## CHALLENGE
Which lines of the material below contain the string "search"? Collect every one of them and copy each out in full.

## MATERIAL FOR THIS TASK
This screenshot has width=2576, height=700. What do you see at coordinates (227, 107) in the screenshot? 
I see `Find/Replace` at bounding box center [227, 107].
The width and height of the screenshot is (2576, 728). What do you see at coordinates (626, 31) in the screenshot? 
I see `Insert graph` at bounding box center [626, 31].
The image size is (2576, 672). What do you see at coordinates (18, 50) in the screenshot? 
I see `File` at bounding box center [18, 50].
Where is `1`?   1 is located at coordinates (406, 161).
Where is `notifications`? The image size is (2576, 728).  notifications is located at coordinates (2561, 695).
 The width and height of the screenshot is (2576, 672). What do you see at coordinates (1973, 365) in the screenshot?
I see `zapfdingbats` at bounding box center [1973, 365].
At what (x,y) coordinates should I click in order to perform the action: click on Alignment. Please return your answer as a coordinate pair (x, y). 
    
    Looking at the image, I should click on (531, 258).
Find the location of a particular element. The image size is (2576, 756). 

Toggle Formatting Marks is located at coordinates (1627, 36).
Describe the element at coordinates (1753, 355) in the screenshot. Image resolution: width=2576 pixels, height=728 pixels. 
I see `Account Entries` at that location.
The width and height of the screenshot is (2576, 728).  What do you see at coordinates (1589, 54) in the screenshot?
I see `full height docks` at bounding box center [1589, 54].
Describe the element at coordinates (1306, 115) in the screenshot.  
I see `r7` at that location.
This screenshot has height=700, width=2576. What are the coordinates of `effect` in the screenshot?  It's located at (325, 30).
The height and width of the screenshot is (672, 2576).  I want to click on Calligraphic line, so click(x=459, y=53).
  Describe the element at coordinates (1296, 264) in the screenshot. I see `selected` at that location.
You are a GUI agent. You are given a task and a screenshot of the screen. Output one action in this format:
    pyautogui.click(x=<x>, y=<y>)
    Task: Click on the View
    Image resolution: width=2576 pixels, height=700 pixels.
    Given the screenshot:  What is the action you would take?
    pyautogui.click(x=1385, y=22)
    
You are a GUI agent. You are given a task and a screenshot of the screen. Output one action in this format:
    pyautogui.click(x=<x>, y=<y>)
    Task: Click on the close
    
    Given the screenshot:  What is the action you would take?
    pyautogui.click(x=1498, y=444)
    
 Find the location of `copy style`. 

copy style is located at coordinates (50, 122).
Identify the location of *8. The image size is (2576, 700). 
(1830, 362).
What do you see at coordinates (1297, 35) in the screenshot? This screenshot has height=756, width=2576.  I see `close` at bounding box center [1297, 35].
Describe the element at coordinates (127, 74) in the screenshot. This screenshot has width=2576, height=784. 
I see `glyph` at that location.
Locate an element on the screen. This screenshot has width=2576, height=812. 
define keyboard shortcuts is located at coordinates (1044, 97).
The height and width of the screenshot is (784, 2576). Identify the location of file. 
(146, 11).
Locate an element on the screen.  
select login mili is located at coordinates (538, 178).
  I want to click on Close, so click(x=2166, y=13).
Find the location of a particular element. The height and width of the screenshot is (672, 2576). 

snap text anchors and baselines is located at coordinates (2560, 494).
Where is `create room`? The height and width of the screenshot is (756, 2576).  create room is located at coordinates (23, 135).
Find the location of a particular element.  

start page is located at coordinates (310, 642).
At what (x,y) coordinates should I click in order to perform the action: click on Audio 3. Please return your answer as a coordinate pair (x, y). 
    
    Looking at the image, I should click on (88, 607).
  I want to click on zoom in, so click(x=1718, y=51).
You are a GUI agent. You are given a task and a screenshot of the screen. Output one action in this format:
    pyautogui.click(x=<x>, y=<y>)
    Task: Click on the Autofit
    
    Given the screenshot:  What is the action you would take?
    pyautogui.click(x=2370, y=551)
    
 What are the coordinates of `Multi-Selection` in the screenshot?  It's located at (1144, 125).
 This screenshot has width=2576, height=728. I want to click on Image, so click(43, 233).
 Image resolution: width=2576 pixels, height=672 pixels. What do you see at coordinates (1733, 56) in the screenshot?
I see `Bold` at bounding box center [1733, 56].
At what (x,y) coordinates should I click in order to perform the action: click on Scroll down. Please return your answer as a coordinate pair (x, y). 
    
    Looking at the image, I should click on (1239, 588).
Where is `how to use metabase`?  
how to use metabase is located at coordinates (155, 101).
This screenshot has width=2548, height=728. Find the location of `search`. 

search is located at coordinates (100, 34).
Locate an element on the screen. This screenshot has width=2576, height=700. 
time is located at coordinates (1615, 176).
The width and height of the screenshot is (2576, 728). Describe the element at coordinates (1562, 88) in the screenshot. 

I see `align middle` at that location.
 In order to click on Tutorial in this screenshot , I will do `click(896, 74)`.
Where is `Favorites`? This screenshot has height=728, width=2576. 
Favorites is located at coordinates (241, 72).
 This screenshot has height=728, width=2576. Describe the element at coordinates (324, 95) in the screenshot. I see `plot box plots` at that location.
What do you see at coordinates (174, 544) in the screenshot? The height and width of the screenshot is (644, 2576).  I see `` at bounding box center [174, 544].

## SOLUTION
This screenshot has width=2548, height=728. Find the location of `search`. 
search is located at coordinates (100, 34).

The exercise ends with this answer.